Maintenant, que des historiens se défendent de n'être utilisés qu’à des fins politiques ou idéologiques, je pense qu’ils expriment là quelque chose de fondamental pour le respect de leur discipline.
Enfin, concernant les lois mémorielles.
Interdire à la bêtise et à l'ignorance de s’exprimer, c’est aussi prendre le risque que trop contraintes et tues, elles ne soient jamais contestées ni contredites.
C’est aussi, très sûrement, de cette façon que les poisons, confortés, profilèrent dans les esprits et dans les cœurs.
Rédigé par : Véronique | 17 février 2008 à 13:05
@francis
« Quelle mémoire ressent un gamin de 10 ans devant la mort ? » demandez-vous.
En voici deux exemples :
« Et la charrette se mit à hurler sa roue, les morts à hurler leur mort, les vivants leur vie et l’Enfant se bouche les oreilles pour ne plus entendre.

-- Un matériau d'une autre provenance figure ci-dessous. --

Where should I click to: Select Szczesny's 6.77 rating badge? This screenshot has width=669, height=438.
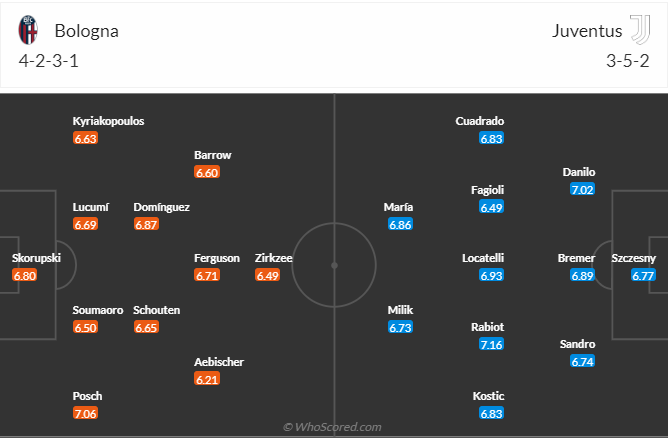(644, 276)
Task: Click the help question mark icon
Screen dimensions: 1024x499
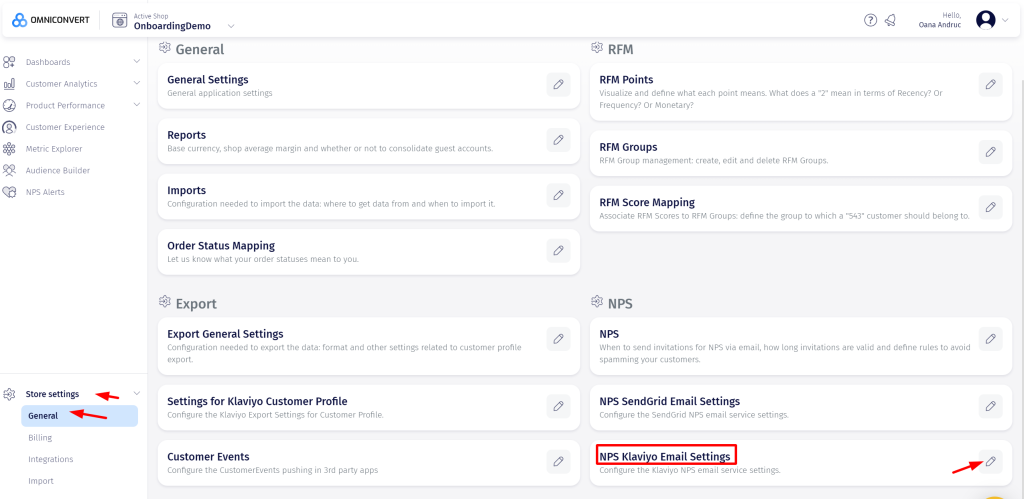Action: (870, 20)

Légère, semblant glisser sur l’immatériel de l’air du matin, elle s’enfonça dans l’énorme disque du soleil levant. Alors chaque mort s’entoura d’une auréole lumineuse que les tours de roue grandissaient en cercles concentriques se coupant et recoupant telles les rides provoquées par un jet à la surface calme de l’étang.
Avec lenteur, la charrette se fondit dans l’or de l’aube naissante et il ne resta plus, imprimées sur le rose du ciel, que les mailles d’un immense filet de douleurs.
Le four crématoire, non loin, indifférent, fumait.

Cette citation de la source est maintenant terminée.